The ultrageeky Category

CTotW : Sporestruck

Tuesday, June 24th, 2008

I’m sitting here totally awestruck by Spore.  And I want to tell you all about it.

First, no there’s no Sporn here.  Second, I don’t even have the Creature Creator yet, so I don’t have some non-obscene thing to say.  I’ve got very little to say about tools I haven’t used or anything (although I’ve watched you youtube vids of people making things.)  I don’t want to talk about the DRM in Spore, either, except that I’m probably going to suck it up and buy it when things come out.
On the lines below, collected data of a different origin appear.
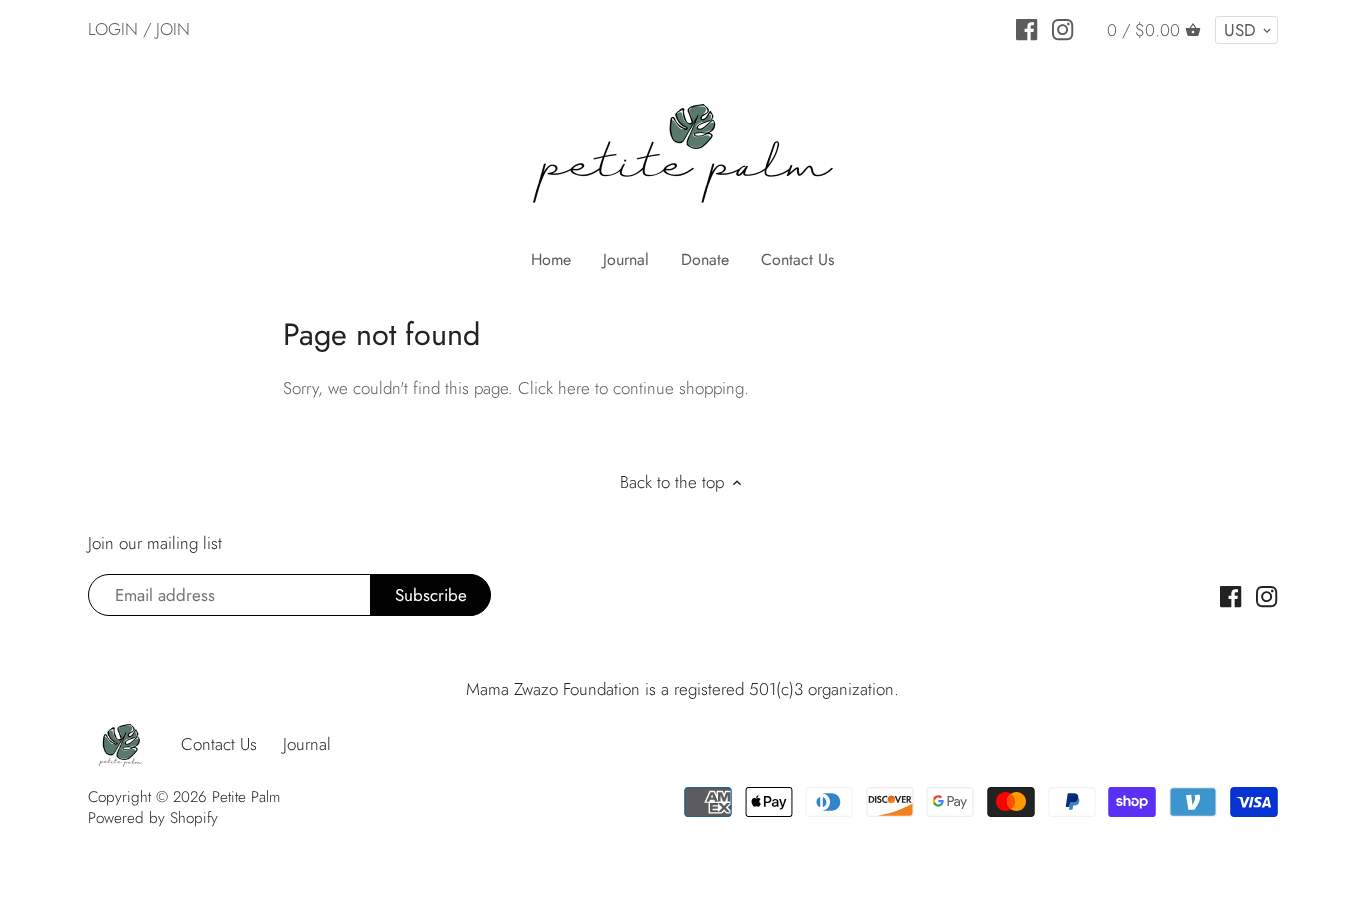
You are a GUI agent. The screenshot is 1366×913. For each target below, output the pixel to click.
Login (113, 29)
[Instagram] (1062, 28)
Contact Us (219, 744)
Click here (554, 388)
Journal (307, 744)
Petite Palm (246, 797)
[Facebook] (1026, 28)
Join (173, 29)
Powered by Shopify (153, 818)
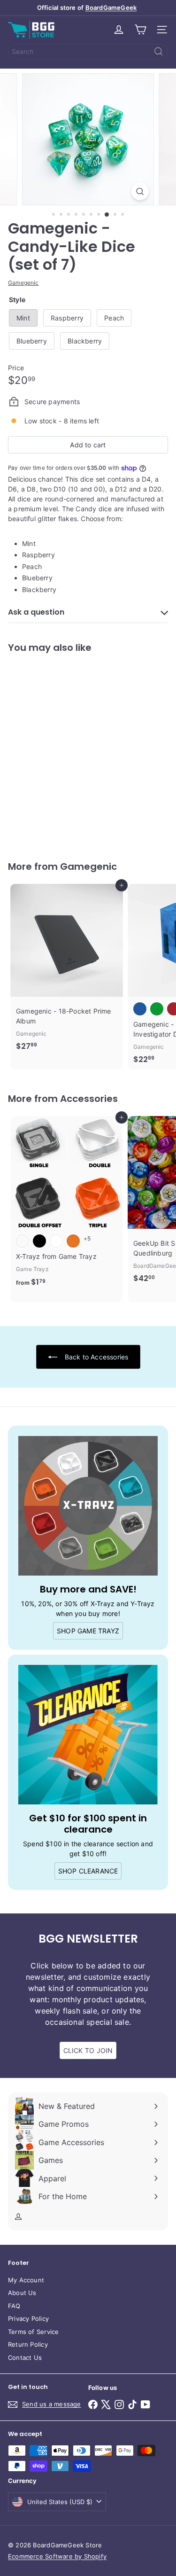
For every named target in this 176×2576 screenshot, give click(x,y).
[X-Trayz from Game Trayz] (66, 1204)
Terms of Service (33, 2331)
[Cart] (140, 29)
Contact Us (25, 2357)
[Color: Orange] (73, 1241)
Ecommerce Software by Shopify (57, 2556)
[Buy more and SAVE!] (88, 1506)
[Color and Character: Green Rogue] (156, 1008)
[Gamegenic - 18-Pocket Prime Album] (66, 970)
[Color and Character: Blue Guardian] (139, 1008)
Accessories (89, 1098)
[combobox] (88, 51)
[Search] (158, 51)
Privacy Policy (28, 2318)
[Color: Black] (39, 1241)
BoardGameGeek (111, 7)
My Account (26, 2280)
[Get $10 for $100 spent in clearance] (88, 1734)
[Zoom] (140, 191)
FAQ (14, 2306)
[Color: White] (56, 1241)
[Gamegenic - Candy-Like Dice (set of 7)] (66, 751)
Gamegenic (88, 866)
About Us (22, 2292)
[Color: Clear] (22, 1241)
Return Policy (28, 2344)
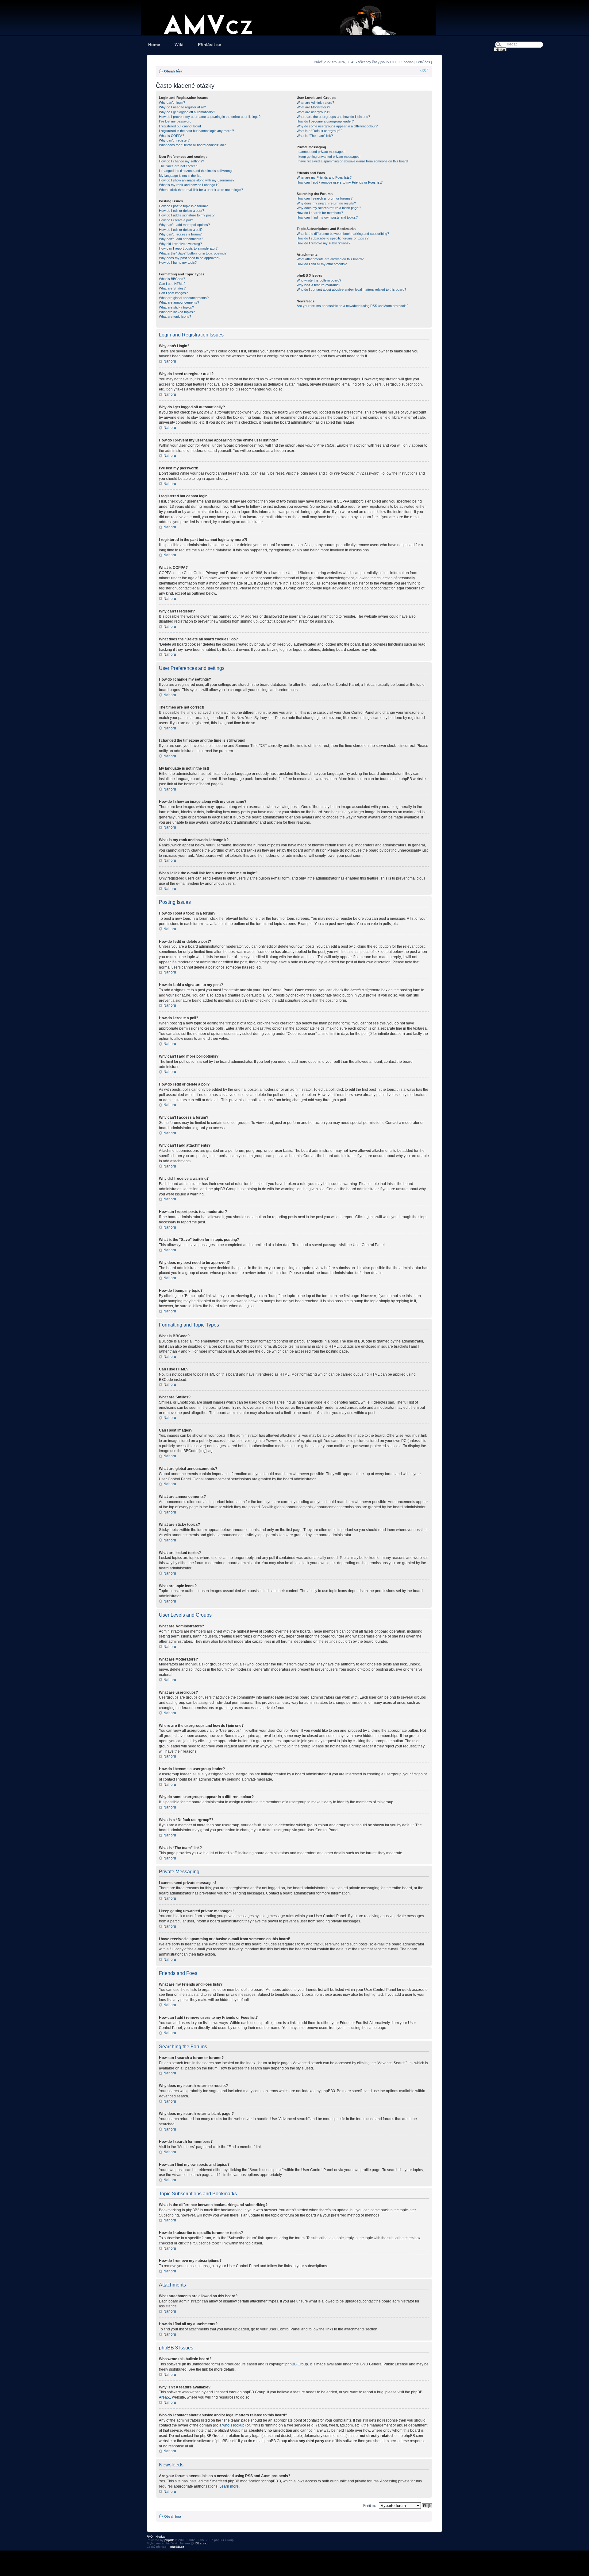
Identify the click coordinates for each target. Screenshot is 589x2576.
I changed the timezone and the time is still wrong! (196, 171)
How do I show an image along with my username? (196, 180)
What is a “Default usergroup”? (319, 131)
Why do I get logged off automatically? (187, 112)
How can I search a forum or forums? (324, 198)
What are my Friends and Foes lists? (324, 177)
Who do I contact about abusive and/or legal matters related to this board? (351, 289)
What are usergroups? (313, 112)
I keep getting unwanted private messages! (328, 156)
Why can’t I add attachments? (181, 239)
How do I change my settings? (181, 161)
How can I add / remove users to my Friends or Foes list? (340, 182)
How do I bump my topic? (178, 262)
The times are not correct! (178, 166)
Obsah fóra (173, 71)
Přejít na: (369, 2505)
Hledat (160, 2536)
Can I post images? (173, 293)
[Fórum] (294, 17)
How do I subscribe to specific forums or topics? (332, 238)
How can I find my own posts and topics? (327, 217)
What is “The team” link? (315, 136)
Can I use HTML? (172, 284)
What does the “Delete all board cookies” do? (192, 145)
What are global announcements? (184, 298)
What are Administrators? (315, 102)
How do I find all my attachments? (322, 264)
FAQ (150, 2536)
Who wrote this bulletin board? (319, 280)
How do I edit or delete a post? (181, 210)
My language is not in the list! (180, 175)
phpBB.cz (177, 2546)
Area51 (165, 2397)
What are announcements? (179, 302)
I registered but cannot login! (180, 126)
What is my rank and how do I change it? (189, 185)
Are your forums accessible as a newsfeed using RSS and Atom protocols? (352, 306)
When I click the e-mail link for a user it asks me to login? (201, 190)
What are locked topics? (177, 312)
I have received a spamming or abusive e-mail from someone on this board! (353, 161)
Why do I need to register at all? (182, 107)
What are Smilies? (172, 288)
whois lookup (233, 2425)
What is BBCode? (172, 279)
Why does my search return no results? (326, 203)
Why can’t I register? (174, 140)
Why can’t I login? (172, 102)
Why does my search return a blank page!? (329, 208)
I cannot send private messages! (321, 151)
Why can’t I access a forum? (180, 234)
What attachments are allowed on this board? (330, 259)
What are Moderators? (313, 107)
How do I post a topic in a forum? (183, 206)
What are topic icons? (175, 316)
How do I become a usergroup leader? (325, 121)
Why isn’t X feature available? (318, 285)
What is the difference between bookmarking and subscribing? (343, 233)
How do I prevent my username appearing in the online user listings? (209, 117)
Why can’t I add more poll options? (184, 225)
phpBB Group (296, 2364)
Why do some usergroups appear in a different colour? (337, 126)
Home (154, 44)
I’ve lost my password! (175, 121)
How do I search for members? (320, 213)
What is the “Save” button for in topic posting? (192, 253)
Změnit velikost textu (424, 70)
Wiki (179, 44)
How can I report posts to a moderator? (188, 248)
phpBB (169, 2540)
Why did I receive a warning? (180, 244)
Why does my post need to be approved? (189, 258)
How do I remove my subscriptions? (323, 243)
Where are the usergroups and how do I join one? (333, 117)
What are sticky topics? (176, 307)
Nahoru (170, 361)
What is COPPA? (171, 136)
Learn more (229, 2486)
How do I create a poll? (176, 220)
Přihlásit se (209, 44)
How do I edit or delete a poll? (180, 229)
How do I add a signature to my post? (186, 215)
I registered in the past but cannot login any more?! (196, 131)
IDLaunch (202, 2543)
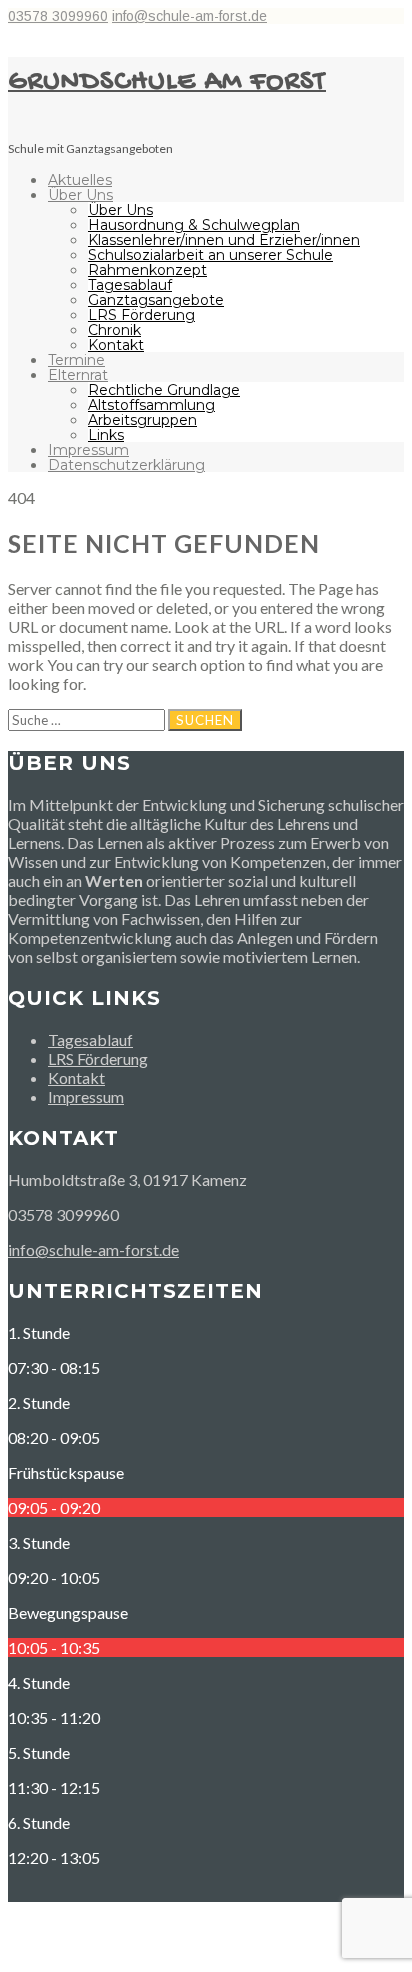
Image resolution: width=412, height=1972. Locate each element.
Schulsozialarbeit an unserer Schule (210, 255)
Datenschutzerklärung (126, 465)
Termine (76, 360)
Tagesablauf (130, 285)
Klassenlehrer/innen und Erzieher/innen (224, 240)
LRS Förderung (141, 315)
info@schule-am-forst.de (189, 16)
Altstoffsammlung (151, 405)
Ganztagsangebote (156, 300)
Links (106, 435)
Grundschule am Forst (167, 82)
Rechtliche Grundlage (164, 390)
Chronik (114, 330)
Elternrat (78, 375)
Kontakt (116, 345)
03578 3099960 (58, 16)
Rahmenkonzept (147, 270)
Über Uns (80, 195)
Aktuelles (80, 180)
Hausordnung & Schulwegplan (194, 225)
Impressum (88, 450)
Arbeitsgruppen (142, 420)
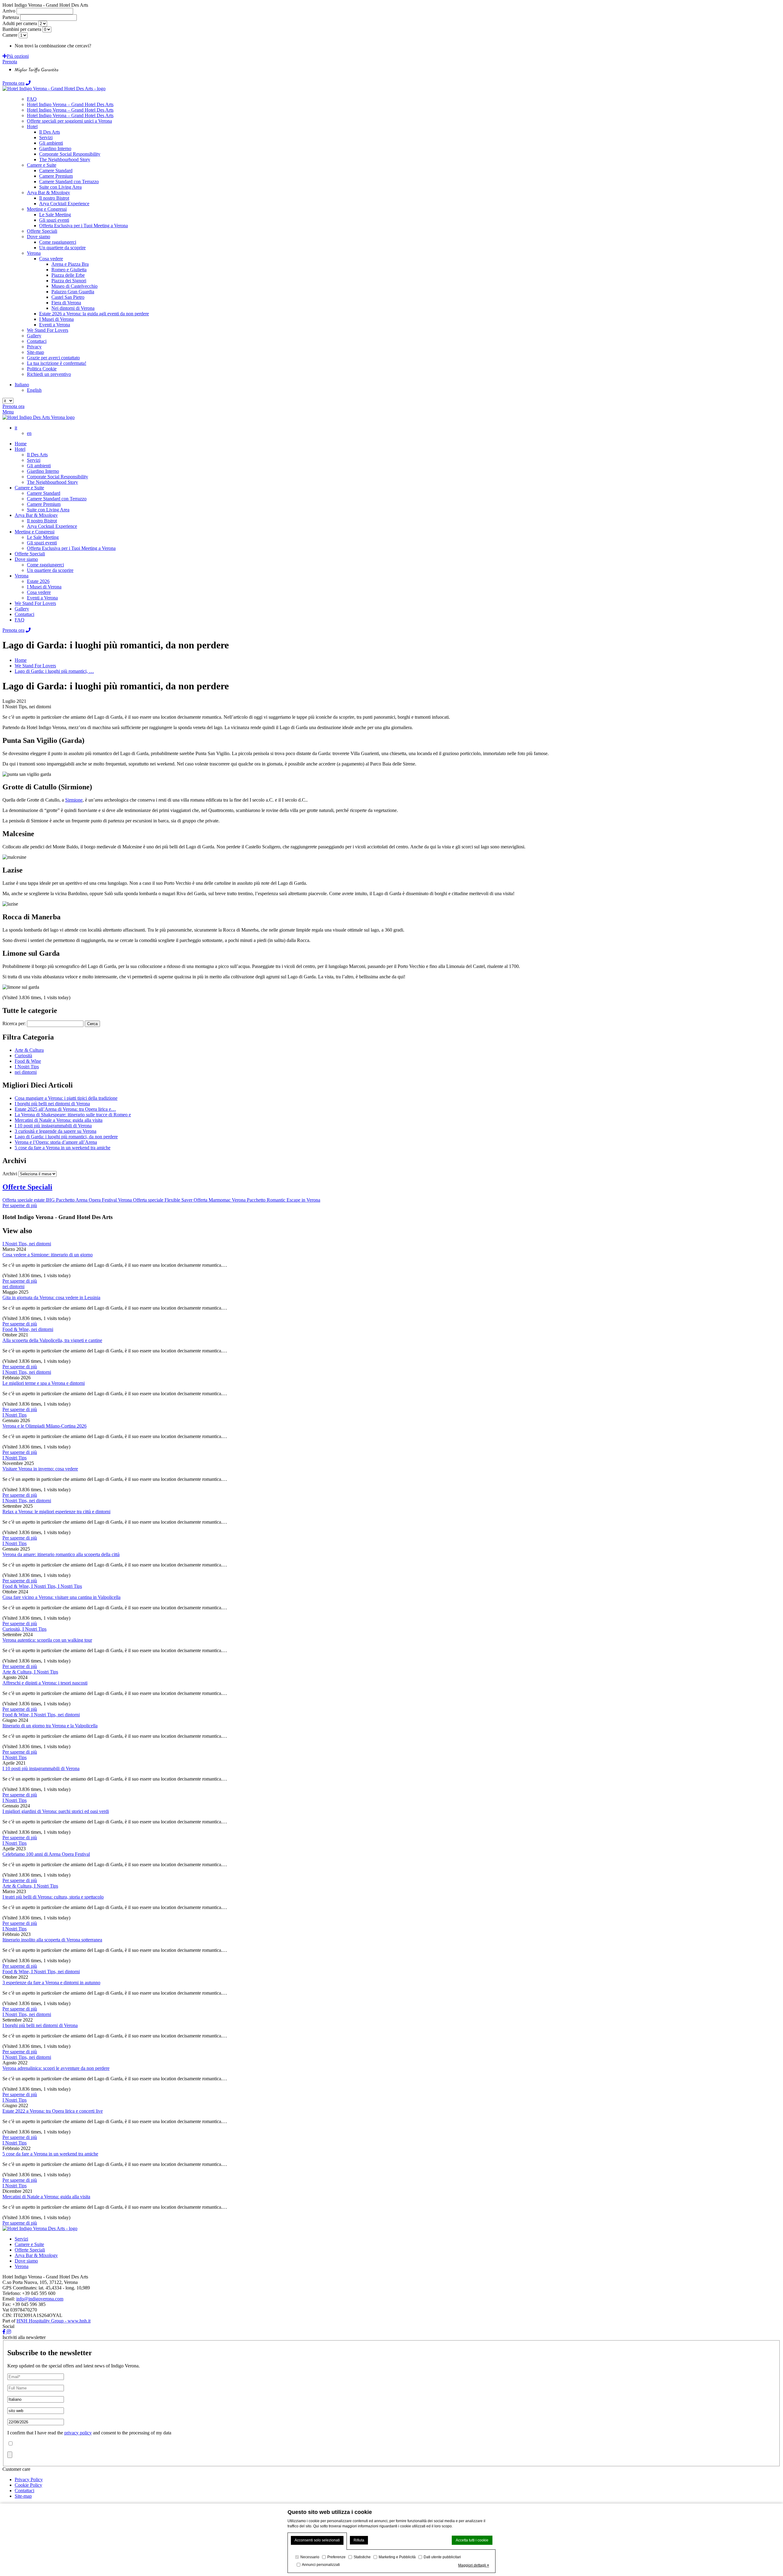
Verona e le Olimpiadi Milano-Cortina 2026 (44, 1426)
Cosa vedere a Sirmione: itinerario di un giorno (47, 1254)
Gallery (22, 608)
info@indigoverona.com (39, 2298)
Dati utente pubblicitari (442, 2557)
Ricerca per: (14, 1023)
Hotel (20, 449)
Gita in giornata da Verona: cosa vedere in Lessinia (51, 1297)
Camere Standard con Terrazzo (57, 498)
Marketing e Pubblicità (397, 2557)
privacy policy (78, 2432)
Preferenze (336, 2557)
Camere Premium (44, 504)
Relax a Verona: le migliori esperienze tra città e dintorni (56, 1511)
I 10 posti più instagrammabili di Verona (41, 1768)
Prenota (9, 61)
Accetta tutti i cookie (472, 2540)
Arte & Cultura (29, 1050)
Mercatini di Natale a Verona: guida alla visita (46, 2196)
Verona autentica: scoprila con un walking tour (47, 1640)
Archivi (9, 1173)
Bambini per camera (21, 29)
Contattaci (24, 614)
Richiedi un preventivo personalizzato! (129, 45)
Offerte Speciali (30, 553)
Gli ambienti (39, 465)
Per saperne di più (19, 1281)
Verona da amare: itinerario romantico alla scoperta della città (61, 1554)
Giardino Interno (43, 471)
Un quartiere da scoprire (50, 570)
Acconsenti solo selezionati (317, 2540)
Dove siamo (26, 559)
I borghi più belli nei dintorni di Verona (40, 2025)
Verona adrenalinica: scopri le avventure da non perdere (55, 2068)
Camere (9, 35)
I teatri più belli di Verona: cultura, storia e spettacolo (53, 1897)
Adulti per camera (19, 23)
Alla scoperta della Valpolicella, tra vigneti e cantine (52, 1340)
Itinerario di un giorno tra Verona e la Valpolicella (50, 1725)
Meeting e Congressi (34, 531)
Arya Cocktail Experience (52, 526)
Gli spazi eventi (42, 542)
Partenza (10, 17)
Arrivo (8, 10)
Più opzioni (18, 56)
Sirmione (74, 799)
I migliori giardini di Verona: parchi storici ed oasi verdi (55, 1811)
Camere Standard (43, 493)
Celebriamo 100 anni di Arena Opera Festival (46, 1854)
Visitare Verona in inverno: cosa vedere (40, 1468)
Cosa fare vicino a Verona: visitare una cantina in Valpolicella (61, 1597)
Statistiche (362, 2557)
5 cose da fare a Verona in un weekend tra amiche (50, 2153)
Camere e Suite (29, 487)
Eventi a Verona (42, 597)
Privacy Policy (29, 2479)
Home (21, 443)
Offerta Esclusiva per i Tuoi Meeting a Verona (71, 548)
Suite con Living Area (48, 509)
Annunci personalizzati (321, 2565)
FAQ (19, 619)
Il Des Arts (37, 454)
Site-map (23, 2496)
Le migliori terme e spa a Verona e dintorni (43, 1383)
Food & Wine (28, 1061)
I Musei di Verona (44, 586)
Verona (21, 575)
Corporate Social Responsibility (57, 476)
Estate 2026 (38, 581)
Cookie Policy (28, 2485)
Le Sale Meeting (43, 537)
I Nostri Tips (27, 1066)
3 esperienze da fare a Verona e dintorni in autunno (51, 1982)
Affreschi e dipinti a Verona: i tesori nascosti (44, 1682)
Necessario (309, 2557)
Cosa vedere (39, 592)
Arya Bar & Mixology (36, 515)
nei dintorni (26, 1072)
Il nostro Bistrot (42, 520)
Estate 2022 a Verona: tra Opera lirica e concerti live (52, 2111)
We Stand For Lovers (35, 603)
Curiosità (23, 1055)
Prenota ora (13, 83)
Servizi (33, 460)
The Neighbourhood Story (52, 482)
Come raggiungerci (45, 564)
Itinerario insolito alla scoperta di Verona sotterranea (52, 1939)
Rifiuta (359, 2540)
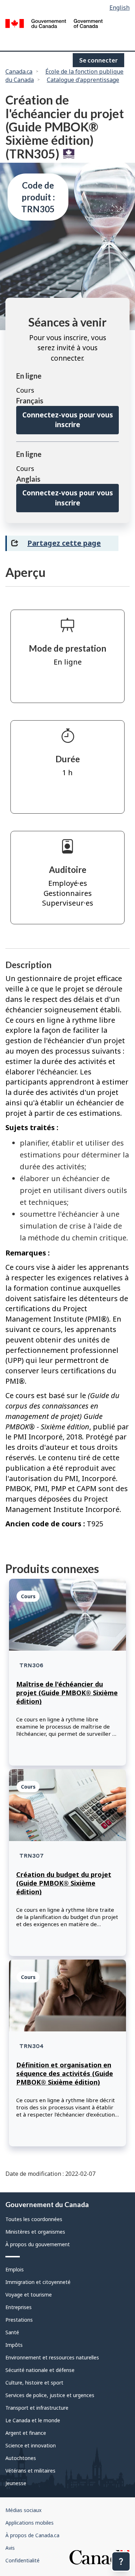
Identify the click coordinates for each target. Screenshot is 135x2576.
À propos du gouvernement (37, 2244)
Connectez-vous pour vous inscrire (67, 419)
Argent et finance (25, 2432)
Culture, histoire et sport (34, 2382)
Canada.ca (18, 71)
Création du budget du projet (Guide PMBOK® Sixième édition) (63, 1883)
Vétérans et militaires (30, 2470)
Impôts (14, 2344)
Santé (12, 2332)
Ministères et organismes (35, 2231)
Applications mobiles (29, 2522)
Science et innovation (30, 2445)
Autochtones (20, 2458)
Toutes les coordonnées (33, 2219)
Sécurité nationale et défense (40, 2370)
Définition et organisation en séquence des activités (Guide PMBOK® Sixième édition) (64, 2073)
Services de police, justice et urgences (49, 2395)
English (119, 7)
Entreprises (18, 2307)
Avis (10, 2547)
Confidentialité (22, 2560)
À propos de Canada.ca (32, 2535)
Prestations (19, 2319)
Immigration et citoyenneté (38, 2282)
No, today I saw something technically awesome.  Something that made me look at the glorious obviousness of it, and know that I was in the presence of greatness.  Something so simple that no one had thought of it before.  I haven’t even read about this, but maybe I haven’t been sucking on the Spore Hype teat long enough.  But I still saw it today, and I’m stunned.  In a word, sporestruck.

Crystaltips, aka Alice of Wonderland blog, did some searching for her own name on Sporepedia. And someoen had made a creature with that name.  That was cool, and I was having trouble viewing it, so I went to the Sporepedia myself to see what was up.  I hadn’t been there yet.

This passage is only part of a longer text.